The D-plus Discriminant and Complexity of Root Clustering

TL;DR

This paper introduces the D-plus discriminant for integer polynomials, proves its symmetry property, provides an explicit formula, and applies it to analyze the complexity of a root clustering algorithm.

Contribution

It proves the conjecture that the D-plus discriminant is symmetric and derives an explicit formula, connecting algebraic properties to algorithmic complexity.

Findings

D-plus discriminant is symmetric in roots.

Explicit formula for D-plus discriminant as a rational function.

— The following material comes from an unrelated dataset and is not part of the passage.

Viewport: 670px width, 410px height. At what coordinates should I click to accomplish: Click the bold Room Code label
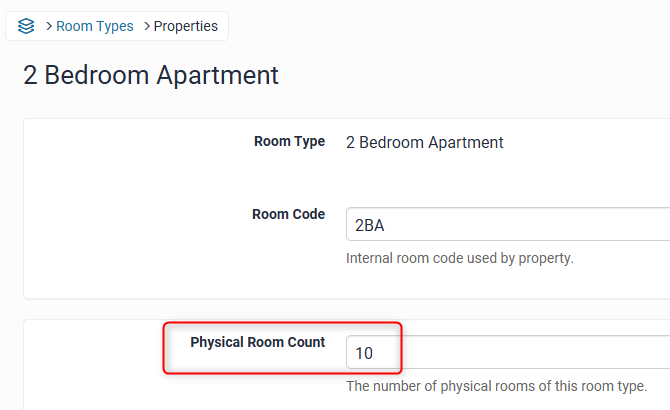[288, 214]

Upper bound on the complexity measure related to D-plus discriminant.

Abstract

Let $p(x)$ be an integer polynomial with $m\ge 2$ distinct roots $\rho_1,\ldots,\rho_m$ whose multiplicities are $\boldsymbol{\mu}=(\mu_1,\ldots,\mu_m)$. We define the D-plus discriminant of $p(x)$ to be $D^+(p):= \prod_{1\le i<j\le m}(\rho_i-\rho_j)^{\mu_i+\mu_j}$. We first prove a conjecture that $D^+(p)$ is a $\boldsymbol{\mu}$-symmetric function of its roots $\rho_1,\ldots,\rho_m$. Our main result gives an explicit formula for $D^+(p)$, as a rational function of its coefficients. Our proof is ideal-theoretic, based on re-casting the classic Poisson resultant as the "symbolic Poisson formula". The D-plus discriminant first arose in the complexity analysis of a root clustering algorithm from Becker et al. (ISSAC 2016). The bit-complexity of this algorithm is proportional to a quantity $\log(|D^+(p)|^{-1})$. As an application of our main result, we give an explicit upper bound on this quantity in terms of the degree of $p$ and its leading coefficient.